The Submissions of Counsel for the Mother.

  1. Counsel agreed with the force of the decision in Balzano but submitted that the circumstances are exceptional.  There have been significant changes since 2008, most particularly in the costs of the schools.  The schools were thought to be likely to cost $300,000 but are likely to, in the end, cost about $426,000. X obtained a scholarship.  If this had not been the case, the fees would have been greater.  The mother was unemployed until recently and now has a job for three months.  She pays fees through capital and will have to spend approximately $227,000 in the next five years for Y.  Y is doing well and should stay at (omitted) College.

  2. Counsel noted that at the time of the binding financial agreement, the father was spending time with the children but largely now is not.  Y is now with the mother except for one day when he is driven to school.  X does not see her father.  (This matter seems to be an issue on the affidavit material but was not pressed in cross-examination).  He submitted there would be hardship if the order was not set aside.

  3. Counsel next moved to the order of Young J. He referred the court to s.129 of the Assessment Act.  He submitted it would be just and equitable and in the interests of Y to make the order sought.

  4. In relation to the arrears sought of child support, counsel submitted that the wife in the end just gave up asking the husband for his agreement.  It was submitted that the father’s failure to cooperate in a reasonable way gave the mother no alternative, and that he should be held, in effect, to what in substance was his bargain.

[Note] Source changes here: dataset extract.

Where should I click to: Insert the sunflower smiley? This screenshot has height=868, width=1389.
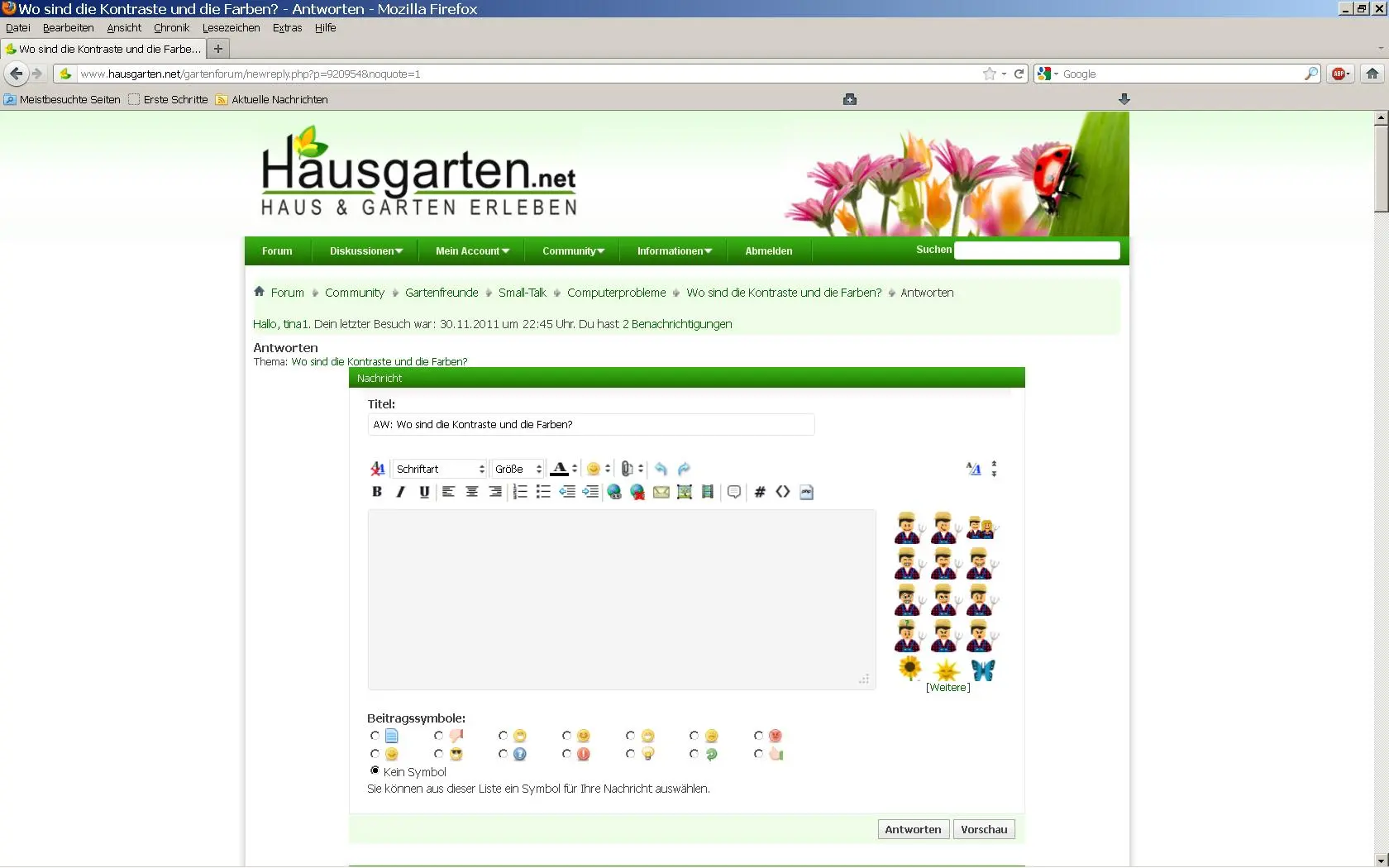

  5. So far as the setting aside of the agreement and the departure order was concerned, counsel submitted that the father makes far more than he is declaring.  He pays $270 per month (shortly to increase) based on a salary of $51,000.  Counsel pointed to the almost total lack of disclosure of his affairs.

  6. In respect of lump sums, counsel simply submitted that in light of past history, it would be very difficult to get periodic payments out of the father.

  7. In respect of the adult-child maintenance claim, counsel submitted that the $612 expended on X was entirely reasonable and the mother was seeking a contribution of just over $100 per week.

The Credit of the Witnesses

  1. Mr T was not required for cross-examination, and I therefore accept the force of his affidavit.  It seems quite clear that his relationship with the mother, while still subsisting, is not going to involve any kind of intermingling of finances between them.  She is thus financially, so to speak, on her own.

  2. The mother answered the questions put to her directly, although she was at all times concerned to qualify her answers to her benefit.  The mother impressed me as an extremely composed witness, well able to think her answers through, and she was concerned, in a way that I found obvious, not to give an inch.  It is quite apparent, not only from her demeanour in the witness box but some of her communications with the father (I have passed over the somewhat distasteful materials from both sides annexed to their affidavits that have shown none of them in any kind of good light), and it is clear that she retains a strong and active dislike of him.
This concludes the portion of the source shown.